#### What the exercise asks:
Copy every one of the following records word for word, keeping each line in its original order.
* start *
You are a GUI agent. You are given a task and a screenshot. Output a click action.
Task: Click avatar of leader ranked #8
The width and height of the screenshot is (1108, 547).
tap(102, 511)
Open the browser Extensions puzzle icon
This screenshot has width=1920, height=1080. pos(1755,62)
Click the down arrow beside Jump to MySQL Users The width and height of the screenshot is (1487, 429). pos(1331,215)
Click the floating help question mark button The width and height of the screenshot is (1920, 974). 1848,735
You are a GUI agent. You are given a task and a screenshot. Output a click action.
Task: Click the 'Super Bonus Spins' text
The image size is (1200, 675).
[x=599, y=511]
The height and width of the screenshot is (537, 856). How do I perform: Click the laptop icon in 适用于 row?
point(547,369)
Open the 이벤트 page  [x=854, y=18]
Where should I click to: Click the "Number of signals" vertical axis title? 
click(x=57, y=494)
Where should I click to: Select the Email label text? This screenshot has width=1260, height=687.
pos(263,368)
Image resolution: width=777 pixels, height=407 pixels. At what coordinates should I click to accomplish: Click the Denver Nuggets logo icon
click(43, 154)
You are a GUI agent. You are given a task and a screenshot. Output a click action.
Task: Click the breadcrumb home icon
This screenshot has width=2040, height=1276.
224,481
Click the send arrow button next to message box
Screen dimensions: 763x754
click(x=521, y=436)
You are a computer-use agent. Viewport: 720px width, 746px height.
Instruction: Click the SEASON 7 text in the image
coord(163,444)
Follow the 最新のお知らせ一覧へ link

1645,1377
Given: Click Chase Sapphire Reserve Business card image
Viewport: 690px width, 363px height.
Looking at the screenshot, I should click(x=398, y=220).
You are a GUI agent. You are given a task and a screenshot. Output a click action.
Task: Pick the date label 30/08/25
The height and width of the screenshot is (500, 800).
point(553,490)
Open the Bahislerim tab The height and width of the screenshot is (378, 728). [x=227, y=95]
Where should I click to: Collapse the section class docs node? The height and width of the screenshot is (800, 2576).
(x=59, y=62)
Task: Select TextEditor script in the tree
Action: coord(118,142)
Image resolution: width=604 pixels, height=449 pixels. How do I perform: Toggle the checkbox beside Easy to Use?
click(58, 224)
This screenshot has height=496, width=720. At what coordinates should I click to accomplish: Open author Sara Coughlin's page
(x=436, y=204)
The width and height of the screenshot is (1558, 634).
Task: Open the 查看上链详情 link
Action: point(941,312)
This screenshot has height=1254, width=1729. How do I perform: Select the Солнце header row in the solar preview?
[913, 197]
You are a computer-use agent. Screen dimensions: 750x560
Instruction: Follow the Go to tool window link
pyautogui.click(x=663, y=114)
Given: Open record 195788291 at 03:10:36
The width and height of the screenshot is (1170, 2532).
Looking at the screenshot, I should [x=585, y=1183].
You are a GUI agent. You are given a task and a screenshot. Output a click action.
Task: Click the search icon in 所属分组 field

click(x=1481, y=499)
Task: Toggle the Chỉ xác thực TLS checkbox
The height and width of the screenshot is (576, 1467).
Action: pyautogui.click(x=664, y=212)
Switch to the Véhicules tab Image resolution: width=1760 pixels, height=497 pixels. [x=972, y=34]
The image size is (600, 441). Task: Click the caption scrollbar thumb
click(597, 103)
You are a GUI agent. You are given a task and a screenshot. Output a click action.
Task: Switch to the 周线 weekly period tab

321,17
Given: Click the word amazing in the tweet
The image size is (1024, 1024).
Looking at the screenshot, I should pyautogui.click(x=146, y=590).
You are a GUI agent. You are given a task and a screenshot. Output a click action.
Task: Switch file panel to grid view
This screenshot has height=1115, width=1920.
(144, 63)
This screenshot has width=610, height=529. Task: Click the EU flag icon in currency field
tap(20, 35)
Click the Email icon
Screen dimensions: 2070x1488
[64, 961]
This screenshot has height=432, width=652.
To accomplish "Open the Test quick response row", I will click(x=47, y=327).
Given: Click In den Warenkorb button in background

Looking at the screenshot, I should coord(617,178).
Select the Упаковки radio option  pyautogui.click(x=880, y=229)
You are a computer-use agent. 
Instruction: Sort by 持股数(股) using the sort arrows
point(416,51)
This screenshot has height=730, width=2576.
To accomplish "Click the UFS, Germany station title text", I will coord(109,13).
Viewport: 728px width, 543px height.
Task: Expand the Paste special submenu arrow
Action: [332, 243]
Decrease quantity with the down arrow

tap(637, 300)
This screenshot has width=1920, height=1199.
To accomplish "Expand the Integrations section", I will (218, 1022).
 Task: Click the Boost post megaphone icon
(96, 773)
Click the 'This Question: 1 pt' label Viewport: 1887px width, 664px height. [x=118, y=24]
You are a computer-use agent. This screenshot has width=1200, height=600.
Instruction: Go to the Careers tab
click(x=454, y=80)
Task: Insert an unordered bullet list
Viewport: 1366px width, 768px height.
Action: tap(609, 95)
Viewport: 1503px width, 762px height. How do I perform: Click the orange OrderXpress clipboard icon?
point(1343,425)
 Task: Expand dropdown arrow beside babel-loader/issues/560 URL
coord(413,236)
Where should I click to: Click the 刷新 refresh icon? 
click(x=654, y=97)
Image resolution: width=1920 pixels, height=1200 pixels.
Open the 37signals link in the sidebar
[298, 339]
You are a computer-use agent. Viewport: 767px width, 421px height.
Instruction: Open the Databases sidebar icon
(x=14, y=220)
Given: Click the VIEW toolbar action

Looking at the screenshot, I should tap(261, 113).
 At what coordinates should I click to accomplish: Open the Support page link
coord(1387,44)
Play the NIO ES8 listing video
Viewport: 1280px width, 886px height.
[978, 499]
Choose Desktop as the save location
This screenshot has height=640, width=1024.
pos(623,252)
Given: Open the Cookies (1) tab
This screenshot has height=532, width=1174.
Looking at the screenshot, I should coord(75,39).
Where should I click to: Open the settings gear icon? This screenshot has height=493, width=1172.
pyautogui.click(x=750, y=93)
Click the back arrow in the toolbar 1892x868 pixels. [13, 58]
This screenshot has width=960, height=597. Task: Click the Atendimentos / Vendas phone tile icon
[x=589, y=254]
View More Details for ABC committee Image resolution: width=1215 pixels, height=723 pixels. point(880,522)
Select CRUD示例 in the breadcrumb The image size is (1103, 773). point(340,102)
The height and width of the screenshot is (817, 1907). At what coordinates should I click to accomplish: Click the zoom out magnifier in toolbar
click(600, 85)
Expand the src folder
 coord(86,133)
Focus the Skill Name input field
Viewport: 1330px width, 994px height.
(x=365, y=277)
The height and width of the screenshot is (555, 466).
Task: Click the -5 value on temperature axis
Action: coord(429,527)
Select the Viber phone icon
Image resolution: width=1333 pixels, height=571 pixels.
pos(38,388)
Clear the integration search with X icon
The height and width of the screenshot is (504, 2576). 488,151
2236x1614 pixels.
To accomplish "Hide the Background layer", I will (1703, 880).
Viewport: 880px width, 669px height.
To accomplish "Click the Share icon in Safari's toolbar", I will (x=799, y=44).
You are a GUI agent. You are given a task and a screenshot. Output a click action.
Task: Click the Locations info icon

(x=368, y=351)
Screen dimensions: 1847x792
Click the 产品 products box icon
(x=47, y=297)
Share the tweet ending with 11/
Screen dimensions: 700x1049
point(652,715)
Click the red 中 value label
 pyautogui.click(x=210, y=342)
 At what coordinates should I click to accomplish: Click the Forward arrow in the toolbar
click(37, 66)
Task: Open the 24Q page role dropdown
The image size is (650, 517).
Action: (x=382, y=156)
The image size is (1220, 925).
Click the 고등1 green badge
* end *
#### Finished task:
You are a GUI agent. You are given a task and a screenshot. Output a click action.
Task: Click avatar of leader ranked #8
The width and height of the screenshot is (1108, 547).
tap(102, 511)
Open the browser Extensions puzzle icon
This screenshot has width=1920, height=1080. pos(1755,62)
Click the down arrow beside Jump to MySQL Users The width and height of the screenshot is (1487, 429). pos(1331,215)
Click the floating help question mark button The width and height of the screenshot is (1920, 974). 1848,735
You are a GUI agent. You are given a task and a screenshot. Output a click action.
Task: Click the 'Super Bonus Spins' text
The image size is (1200, 675).
[x=599, y=511]
The height and width of the screenshot is (537, 856). How do I perform: Click the laptop icon in 适用于 row?
point(547,369)
Open the 이벤트 page  [x=854, y=18]
Where should I click to: Click the "Number of signals" vertical axis title? 
click(x=57, y=494)
Where should I click to: Select the Email label text? This screenshot has width=1260, height=687.
pos(263,368)
Image resolution: width=777 pixels, height=407 pixels. At what coordinates should I click to accomplish: Click the Denver Nuggets logo icon
click(43, 154)
You are a GUI agent. You are given a task and a screenshot. Output a click action.
Task: Click the breadcrumb home icon
This screenshot has width=2040, height=1276.
224,481
Click the send arrow button next to message box
Screen dimensions: 763x754
click(x=521, y=436)
You are a computer-use agent. Viewport: 720px width, 746px height.
Instruction: Click the SEASON 7 text in the image
coord(163,444)
Follow the 最新のお知らせ一覧へ link

1645,1377
Given: Click Chase Sapphire Reserve Business card image
Viewport: 690px width, 363px height.
Looking at the screenshot, I should click(x=398, y=220).
You are a GUI agent. You are given a task and a screenshot. Output a click action.
Task: Pick the date label 30/08/25
The height and width of the screenshot is (500, 800).
point(553,490)
Open the Bahislerim tab The height and width of the screenshot is (378, 728). [x=227, y=95]
Where should I click to: Collapse the section class docs node? The height and width of the screenshot is (800, 2576).
(x=59, y=62)
Task: Select TextEditor script in the tree
Action: coord(118,142)
Image resolution: width=604 pixels, height=449 pixels. How do I perform: Toggle the checkbox beside Easy to Use?
click(58, 224)
This screenshot has height=496, width=720. At what coordinates should I click to accomplish: Open author Sara Coughlin's page
(x=436, y=204)
The width and height of the screenshot is (1558, 634).
Task: Open the 查看上链详情 link
Action: point(941,312)
This screenshot has height=1254, width=1729. How do I perform: Select the Солнце header row in the solar preview?
[913, 197]
You are a computer-use agent. Screen dimensions: 750x560
Instruction: Follow the Go to tool window link
pyautogui.click(x=663, y=114)
Given: Open record 195788291 at 03:10:36
The width and height of the screenshot is (1170, 2532).
Looking at the screenshot, I should [x=585, y=1183].
You are a GUI agent. You are given a task and a screenshot. Output a click action.
Task: Click the search icon in 所属分组 field

click(x=1481, y=499)
Task: Toggle the Chỉ xác thực TLS checkbox
The height and width of the screenshot is (576, 1467).
Action: pyautogui.click(x=664, y=212)
Switch to the Véhicules tab Image resolution: width=1760 pixels, height=497 pixels. [x=972, y=34]
The image size is (600, 441). Task: Click the caption scrollbar thumb
click(597, 103)
You are a GUI agent. You are given a task and a screenshot. Output a click action.
Task: Switch to the 周线 weekly period tab

321,17
Given: Click the word amazing in the tweet
The image size is (1024, 1024).
Looking at the screenshot, I should pyautogui.click(x=146, y=590).
You are a GUI agent. You are given a task and a screenshot. Output a click action.
Task: Switch file panel to grid view
This screenshot has height=1115, width=1920.
(144, 63)
This screenshot has width=610, height=529. Task: Click the EU flag icon in currency field
tap(20, 35)
Click the Email icon
Screen dimensions: 2070x1488
[64, 961]
This screenshot has height=432, width=652.
To accomplish "Open the Test quick response row", I will click(x=47, y=327).
Given: Click In den Warenkorb button in background

Looking at the screenshot, I should coord(617,178).
Select the Упаковки radio option  pyautogui.click(x=880, y=229)
You are a computer-use agent. 
Instruction: Sort by 持股数(股) using the sort arrows
point(416,51)
This screenshot has height=730, width=2576.
To accomplish "Click the UFS, Germany station title text", I will coord(109,13).
Viewport: 728px width, 543px height.
Task: Expand the Paste special submenu arrow
Action: [332, 243]
Decrease quantity with the down arrow

tap(637, 300)
This screenshot has width=1920, height=1199.
To accomplish "Expand the Integrations section", I will (218, 1022).
 Task: Click the Boost post megaphone icon
(96, 773)
Click the 'This Question: 1 pt' label Viewport: 1887px width, 664px height. [x=118, y=24]
You are a computer-use agent. This screenshot has width=1200, height=600.
Instruction: Go to the Careers tab
click(x=454, y=80)
Task: Insert an unordered bullet list
Viewport: 1366px width, 768px height.
Action: tap(609, 95)
Viewport: 1503px width, 762px height. How do I perform: Click the orange OrderXpress clipboard icon?
point(1343,425)
 Task: Expand dropdown arrow beside babel-loader/issues/560 URL
coord(413,236)
Where should I click to: Click the 刷新 refresh icon? 
click(x=654, y=97)
Image resolution: width=1920 pixels, height=1200 pixels.
Open the 37signals link in the sidebar
[298, 339]
You are a computer-use agent. Viewport: 767px width, 421px height.
Instruction: Open the Databases sidebar icon
(x=14, y=220)
Given: Click the VIEW toolbar action

Looking at the screenshot, I should tap(261, 113).
 At what coordinates should I click to accomplish: Open the Support page link
coord(1387,44)
Play the NIO ES8 listing video
Viewport: 1280px width, 886px height.
[978, 499]
Choose Desktop as the save location
This screenshot has height=640, width=1024.
pos(623,252)
Given: Open the Cookies (1) tab
This screenshot has height=532, width=1174.
Looking at the screenshot, I should coord(75,39).
Where should I click to: Open the settings gear icon? This screenshot has height=493, width=1172.
pyautogui.click(x=750, y=93)
Click the back arrow in the toolbar 1892x868 pixels. [13, 58]
This screenshot has width=960, height=597. Task: Click the Atendimentos / Vendas phone tile icon
[x=589, y=254]
View More Details for ABC committee Image resolution: width=1215 pixels, height=723 pixels. point(880,522)
Select CRUD示例 in the breadcrumb The image size is (1103, 773). point(340,102)
The height and width of the screenshot is (817, 1907). At what coordinates should I click to accomplish: Click the zoom out magnifier in toolbar
click(600, 85)
Expand the src folder
 coord(86,133)
Focus the Skill Name input field
Viewport: 1330px width, 994px height.
(x=365, y=277)
The height and width of the screenshot is (555, 466).
Task: Click the -5 value on temperature axis
Action: coord(429,527)
Select the Viber phone icon
Image resolution: width=1333 pixels, height=571 pixels.
pos(38,388)
Clear the integration search with X icon
The height and width of the screenshot is (504, 2576). 488,151
2236x1614 pixels.
To accomplish "Hide the Background layer", I will (1703, 880).
Viewport: 880px width, 669px height.
To accomplish "Click the Share icon in Safari's toolbar", I will (x=799, y=44).
You are a GUI agent. You are given a task and a screenshot. Output a click action.
Task: Click the Locations info icon

(x=368, y=351)
Screen dimensions: 1847x792
Click the 产品 products box icon
(x=47, y=297)
Share the tweet ending with 11/
Screen dimensions: 700x1049
point(652,715)
Click the red 中 value label
 pyautogui.click(x=210, y=342)
 At what coordinates should I click to accomplish: Click the Forward arrow in the toolbar
click(37, 66)
Task: Open the 24Q page role dropdown
The image size is (650, 517).
Action: (x=382, y=156)
The image size is (1220, 925).
Click the 고등1 green badge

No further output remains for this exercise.